## Document extract
------------------------------------------------------------

It all started with the 2012 presidential debates, in which my husband took a large interest. We began to discuss between ourselves what Dr. Paul espoused — never before had I heard someone whose words were completely aligned with what I had experienced overseas. His discussions regarding interventionism and blowback were spot-on.

At that point, Hubby and I had more than six deployments between us, so we were credible listeners. Even more impressive: here was a guy who wasn’t toeing the party line, wasn’t kowtowing to pressure, and was actually speaking common sense! Look up any video of any presidential debate in which Dr. Paul takes part, and it’s abundantly clear that he is no politician (this is a compliment in my book). It’s safe to say that listening to his position on foreign policy was the first step down the rabbit hole; I didn’t fully understand every issue that he spoke about, but his words came through like a clear bell. Who was this guy? Where did he come from? What did he know? I was hooked.

We bought a book – Liberty Defined (highly recommend it – short, sweet, and easy to understand). I felt myself being pulled out of the apathetic, unconscious masses, and started to wake up. I started to care, I wanted to learn, and I needed to understand how the United States had found itself in the position of being mired in warfare, welfare, and eroding individual liberties. I had seen warfare; I had lost friends. These things mattered. This was real life happening. Dr. Paul was the first person to shed light on the root causes and offer an alternative system.

We began to research the great thinkers, writers, and economists that Dr. Paul referenced. We discovered Murray Rothbard (For a New Liberty and Ethics of Liberty), Ludwig von Mises (Human Action, LvMI), Lysander Spooner (Vices Are Not Crimes and No Treason), Frederic Bastiat (The Law), Peter Schiff, Ivan Eland, Lew Rockwell, and countless others. Over the course of 18 months, I progressed slowly but steadily from conservative neocon (I joined the military in the first place, right?) to limited-government proponent, to minarchism, and then finally the logically-deduced, well-researched, sound philosophy of anarcho-capitalism (self-ownership and non-aggression).

When I recognized that warfare is the antithesis of liberty, I had to leave the military. My husband and I have been fighting the Air Force for our freedom for more than a year now. It has been difficult, and it has required strength, but there is nothing like the quiet satisfaction and happiness that come with acting on principle. For this, I have to thank Dr. Paul for opening my eyes to a world of possibilities and inspiring the future.

The Ron Paul Revolution is alive and well. Happy birthday, sir, and thank you.

------------------------------------------------------------

## Supplied information
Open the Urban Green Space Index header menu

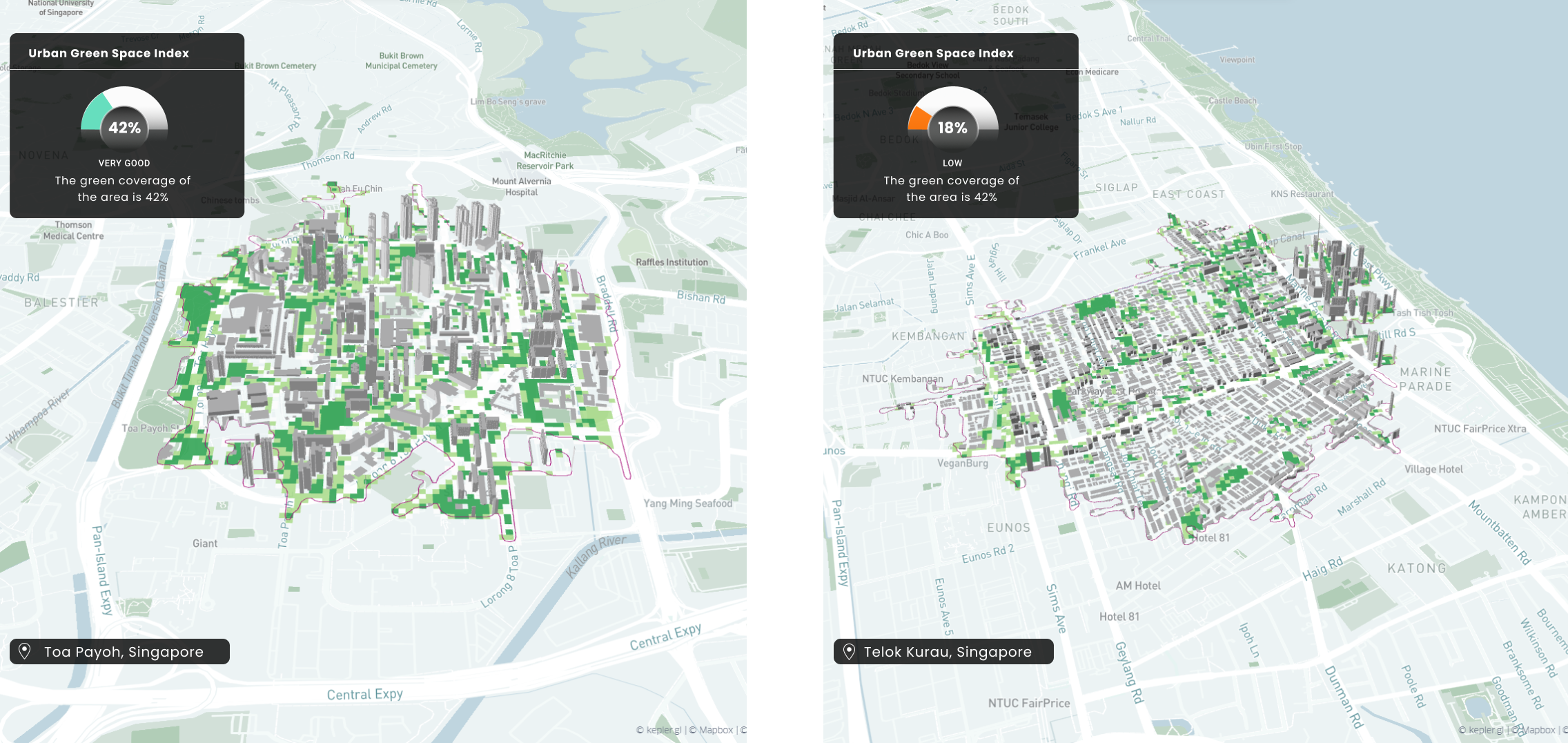point(108,52)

------------------------------------------------------------

## What is being asked
Reproduce word for word the portion of the tribute to Dr. Paul that begins with "We bought a" and continues up to and including "an alternative system.".

## Task solution
We bought a book – Liberty Defined (highly recommend it – short, sweet, and easy to understand). I felt myself being pulled out of the apathetic, unconscious masses, and started to wake up. I started to care, I wanted to learn, and I needed to understand how the United States had found itself in the position of being mired in warfare, welfare, and eroding individual liberties. I had seen warfare; I had lost friends. These things mattered. This was real life happening. Dr. Paul was the first person to shed light on the root causes and offer an alternative system.